Requirement
Once you have located the line containing "This screenshot has height=576, width=1024." in the material below, return it exactly along with each line after it through the line containing "Expand the column selector chevron arrow".

[Start of Attachment]

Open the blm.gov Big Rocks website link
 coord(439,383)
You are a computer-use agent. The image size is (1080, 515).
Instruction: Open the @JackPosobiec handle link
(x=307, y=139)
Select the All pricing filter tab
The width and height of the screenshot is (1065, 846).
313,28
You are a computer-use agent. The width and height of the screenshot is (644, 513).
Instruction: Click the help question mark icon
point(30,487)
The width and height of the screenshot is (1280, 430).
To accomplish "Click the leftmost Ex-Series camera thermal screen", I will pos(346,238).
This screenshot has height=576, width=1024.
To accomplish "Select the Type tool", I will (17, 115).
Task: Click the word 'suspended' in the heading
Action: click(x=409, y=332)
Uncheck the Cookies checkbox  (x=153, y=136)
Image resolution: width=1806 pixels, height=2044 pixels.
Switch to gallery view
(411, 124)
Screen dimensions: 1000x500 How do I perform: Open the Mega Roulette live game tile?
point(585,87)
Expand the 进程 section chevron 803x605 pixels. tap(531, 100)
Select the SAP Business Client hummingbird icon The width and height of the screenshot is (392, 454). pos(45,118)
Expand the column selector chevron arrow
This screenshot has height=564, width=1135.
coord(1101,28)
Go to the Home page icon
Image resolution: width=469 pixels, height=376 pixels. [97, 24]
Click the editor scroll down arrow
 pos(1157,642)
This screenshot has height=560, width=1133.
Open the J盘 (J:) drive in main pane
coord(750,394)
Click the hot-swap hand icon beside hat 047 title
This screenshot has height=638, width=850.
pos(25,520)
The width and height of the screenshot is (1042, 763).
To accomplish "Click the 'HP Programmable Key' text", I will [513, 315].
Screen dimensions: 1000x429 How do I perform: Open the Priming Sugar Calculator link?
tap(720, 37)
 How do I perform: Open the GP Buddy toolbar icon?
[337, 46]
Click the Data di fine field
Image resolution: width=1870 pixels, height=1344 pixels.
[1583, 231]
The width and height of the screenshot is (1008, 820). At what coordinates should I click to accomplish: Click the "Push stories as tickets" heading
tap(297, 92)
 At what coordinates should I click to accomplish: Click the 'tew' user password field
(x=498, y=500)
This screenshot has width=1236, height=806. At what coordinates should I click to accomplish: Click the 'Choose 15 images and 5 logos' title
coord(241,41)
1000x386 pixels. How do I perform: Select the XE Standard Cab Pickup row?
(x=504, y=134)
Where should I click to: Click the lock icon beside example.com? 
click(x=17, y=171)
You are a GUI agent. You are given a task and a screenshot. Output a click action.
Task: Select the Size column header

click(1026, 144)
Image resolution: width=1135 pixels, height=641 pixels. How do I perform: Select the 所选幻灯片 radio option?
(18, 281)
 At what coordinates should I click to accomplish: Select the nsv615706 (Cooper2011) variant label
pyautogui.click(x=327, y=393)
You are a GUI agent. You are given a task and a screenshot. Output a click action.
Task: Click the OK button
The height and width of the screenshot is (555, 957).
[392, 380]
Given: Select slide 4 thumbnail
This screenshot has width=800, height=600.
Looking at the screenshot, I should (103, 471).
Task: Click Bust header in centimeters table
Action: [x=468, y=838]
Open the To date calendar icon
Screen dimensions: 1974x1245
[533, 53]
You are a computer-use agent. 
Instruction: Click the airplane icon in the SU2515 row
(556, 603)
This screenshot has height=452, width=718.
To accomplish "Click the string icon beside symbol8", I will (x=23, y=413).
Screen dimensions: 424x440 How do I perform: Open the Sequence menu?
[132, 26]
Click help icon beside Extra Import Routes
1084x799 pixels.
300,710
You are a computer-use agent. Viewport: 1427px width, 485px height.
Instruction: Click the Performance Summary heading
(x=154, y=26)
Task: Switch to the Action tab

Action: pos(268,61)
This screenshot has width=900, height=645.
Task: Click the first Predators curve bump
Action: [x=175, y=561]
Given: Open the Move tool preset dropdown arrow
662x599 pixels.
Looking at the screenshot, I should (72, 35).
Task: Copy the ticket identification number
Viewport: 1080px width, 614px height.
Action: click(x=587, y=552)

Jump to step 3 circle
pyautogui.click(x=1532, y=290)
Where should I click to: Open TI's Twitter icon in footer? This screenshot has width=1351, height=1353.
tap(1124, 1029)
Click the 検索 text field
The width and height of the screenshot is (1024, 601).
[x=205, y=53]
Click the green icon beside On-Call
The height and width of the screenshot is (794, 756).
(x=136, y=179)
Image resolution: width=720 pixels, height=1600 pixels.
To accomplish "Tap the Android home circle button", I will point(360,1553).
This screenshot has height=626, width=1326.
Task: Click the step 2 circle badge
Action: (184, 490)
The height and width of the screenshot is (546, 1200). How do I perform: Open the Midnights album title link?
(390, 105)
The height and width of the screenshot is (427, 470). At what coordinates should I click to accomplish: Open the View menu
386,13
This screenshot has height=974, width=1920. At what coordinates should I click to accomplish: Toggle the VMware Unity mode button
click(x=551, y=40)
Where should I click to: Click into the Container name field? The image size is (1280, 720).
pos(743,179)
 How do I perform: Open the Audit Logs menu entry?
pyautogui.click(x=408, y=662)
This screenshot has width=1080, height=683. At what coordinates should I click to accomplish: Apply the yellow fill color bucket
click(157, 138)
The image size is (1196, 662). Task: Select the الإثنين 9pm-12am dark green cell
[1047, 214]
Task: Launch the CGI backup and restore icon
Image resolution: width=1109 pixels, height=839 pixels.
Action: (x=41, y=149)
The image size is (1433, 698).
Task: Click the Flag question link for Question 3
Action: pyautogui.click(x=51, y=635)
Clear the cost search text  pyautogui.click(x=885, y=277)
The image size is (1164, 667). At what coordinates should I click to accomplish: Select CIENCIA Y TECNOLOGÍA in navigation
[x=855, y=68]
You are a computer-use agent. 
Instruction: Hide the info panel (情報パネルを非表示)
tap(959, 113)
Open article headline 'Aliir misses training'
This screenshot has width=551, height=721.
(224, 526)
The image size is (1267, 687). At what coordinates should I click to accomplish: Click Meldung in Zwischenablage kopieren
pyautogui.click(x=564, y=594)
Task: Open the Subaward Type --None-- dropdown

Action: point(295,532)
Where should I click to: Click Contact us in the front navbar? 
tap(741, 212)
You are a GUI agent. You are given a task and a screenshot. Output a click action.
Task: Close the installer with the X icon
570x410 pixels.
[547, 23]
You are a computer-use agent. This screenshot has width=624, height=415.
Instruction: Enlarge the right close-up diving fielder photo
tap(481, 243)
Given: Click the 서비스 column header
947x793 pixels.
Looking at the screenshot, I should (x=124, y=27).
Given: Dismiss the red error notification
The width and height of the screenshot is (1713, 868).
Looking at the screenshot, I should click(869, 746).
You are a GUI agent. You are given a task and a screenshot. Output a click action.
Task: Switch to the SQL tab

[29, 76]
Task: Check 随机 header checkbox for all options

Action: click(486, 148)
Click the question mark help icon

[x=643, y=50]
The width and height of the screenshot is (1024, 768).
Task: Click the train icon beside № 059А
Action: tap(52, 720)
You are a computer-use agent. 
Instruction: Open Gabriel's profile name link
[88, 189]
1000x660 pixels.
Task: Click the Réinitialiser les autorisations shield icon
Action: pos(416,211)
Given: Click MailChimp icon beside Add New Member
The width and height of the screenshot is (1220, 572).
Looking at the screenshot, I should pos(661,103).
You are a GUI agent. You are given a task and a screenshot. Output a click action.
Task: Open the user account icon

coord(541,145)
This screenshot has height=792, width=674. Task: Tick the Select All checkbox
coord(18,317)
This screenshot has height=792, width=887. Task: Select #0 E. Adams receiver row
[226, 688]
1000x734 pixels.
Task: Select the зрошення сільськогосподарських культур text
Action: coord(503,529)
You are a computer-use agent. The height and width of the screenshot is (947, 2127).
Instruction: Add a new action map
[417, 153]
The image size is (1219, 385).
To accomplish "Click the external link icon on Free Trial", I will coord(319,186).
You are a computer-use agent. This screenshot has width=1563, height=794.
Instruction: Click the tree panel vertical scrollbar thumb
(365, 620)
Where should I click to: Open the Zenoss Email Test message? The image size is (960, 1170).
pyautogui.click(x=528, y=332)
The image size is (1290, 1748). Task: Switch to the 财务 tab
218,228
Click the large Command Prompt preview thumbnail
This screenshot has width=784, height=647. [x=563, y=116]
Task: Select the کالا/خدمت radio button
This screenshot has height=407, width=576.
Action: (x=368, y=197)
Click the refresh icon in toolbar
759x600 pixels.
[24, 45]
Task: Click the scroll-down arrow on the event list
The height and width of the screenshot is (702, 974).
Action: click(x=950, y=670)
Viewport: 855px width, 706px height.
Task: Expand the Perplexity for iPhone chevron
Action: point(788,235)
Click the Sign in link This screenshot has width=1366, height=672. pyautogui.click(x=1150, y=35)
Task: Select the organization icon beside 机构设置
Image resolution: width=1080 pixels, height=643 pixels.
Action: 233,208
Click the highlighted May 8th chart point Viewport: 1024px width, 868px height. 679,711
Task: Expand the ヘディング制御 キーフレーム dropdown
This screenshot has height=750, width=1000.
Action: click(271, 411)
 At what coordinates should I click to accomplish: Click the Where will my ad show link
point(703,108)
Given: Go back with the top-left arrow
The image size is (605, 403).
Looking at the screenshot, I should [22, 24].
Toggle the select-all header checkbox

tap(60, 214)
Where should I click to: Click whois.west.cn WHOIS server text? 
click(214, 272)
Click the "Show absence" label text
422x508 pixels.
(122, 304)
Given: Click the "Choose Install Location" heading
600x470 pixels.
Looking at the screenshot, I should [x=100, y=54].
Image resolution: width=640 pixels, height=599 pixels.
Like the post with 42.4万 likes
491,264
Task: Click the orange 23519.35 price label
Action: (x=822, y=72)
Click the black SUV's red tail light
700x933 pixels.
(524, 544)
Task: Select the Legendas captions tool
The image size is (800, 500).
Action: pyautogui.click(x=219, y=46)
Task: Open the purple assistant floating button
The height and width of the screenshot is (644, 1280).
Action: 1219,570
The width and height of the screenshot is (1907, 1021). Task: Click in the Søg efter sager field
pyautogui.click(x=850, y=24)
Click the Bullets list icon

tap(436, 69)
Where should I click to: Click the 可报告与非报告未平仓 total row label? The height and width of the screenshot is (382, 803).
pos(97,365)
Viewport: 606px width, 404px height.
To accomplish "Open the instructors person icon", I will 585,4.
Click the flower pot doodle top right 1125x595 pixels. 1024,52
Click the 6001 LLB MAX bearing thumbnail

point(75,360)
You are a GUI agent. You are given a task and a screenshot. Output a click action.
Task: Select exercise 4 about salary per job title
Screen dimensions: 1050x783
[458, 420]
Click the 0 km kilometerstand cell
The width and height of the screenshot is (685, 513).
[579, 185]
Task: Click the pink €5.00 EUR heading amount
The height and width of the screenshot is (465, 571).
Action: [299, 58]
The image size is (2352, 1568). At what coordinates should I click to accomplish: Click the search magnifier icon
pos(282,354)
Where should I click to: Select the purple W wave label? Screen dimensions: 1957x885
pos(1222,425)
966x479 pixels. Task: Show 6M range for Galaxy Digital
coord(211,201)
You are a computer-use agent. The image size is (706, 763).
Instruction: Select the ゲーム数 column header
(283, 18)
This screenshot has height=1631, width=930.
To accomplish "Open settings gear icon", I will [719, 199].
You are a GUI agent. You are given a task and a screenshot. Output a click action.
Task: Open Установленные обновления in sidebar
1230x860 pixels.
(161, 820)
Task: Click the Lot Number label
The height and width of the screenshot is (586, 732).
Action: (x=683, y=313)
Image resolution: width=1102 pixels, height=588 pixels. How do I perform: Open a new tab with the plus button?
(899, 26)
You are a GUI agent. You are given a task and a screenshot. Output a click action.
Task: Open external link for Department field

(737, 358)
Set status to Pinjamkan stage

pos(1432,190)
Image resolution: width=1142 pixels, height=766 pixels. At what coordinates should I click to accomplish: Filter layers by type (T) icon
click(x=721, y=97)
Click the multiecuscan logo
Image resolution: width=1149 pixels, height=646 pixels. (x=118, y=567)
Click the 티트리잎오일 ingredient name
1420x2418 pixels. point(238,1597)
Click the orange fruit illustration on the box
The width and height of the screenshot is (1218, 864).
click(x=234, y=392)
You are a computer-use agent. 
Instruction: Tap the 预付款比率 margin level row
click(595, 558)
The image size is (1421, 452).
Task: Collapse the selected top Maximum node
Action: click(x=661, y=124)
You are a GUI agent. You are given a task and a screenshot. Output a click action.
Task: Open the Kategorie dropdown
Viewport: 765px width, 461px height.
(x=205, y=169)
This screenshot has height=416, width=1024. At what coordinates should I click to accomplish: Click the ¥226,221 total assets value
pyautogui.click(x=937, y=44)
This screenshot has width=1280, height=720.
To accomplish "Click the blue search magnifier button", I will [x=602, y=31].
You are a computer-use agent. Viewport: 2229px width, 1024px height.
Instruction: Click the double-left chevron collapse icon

[End of Attachment]

Reply to the task
This screenshot has height=576, width=1024.
To accomplish "Select the Type tool", I will (17, 115).
Task: Click the word 'suspended' in the heading
Action: click(x=409, y=332)
Uncheck the Cookies checkbox  (x=153, y=136)
Image resolution: width=1806 pixels, height=2044 pixels.
Switch to gallery view
(411, 124)
Screen dimensions: 1000x500 How do I perform: Open the Mega Roulette live game tile?
point(585,87)
Expand the 进程 section chevron 803x605 pixels. tap(531, 100)
Select the SAP Business Client hummingbird icon The width and height of the screenshot is (392, 454). pos(45,118)
Expand the column selector chevron arrow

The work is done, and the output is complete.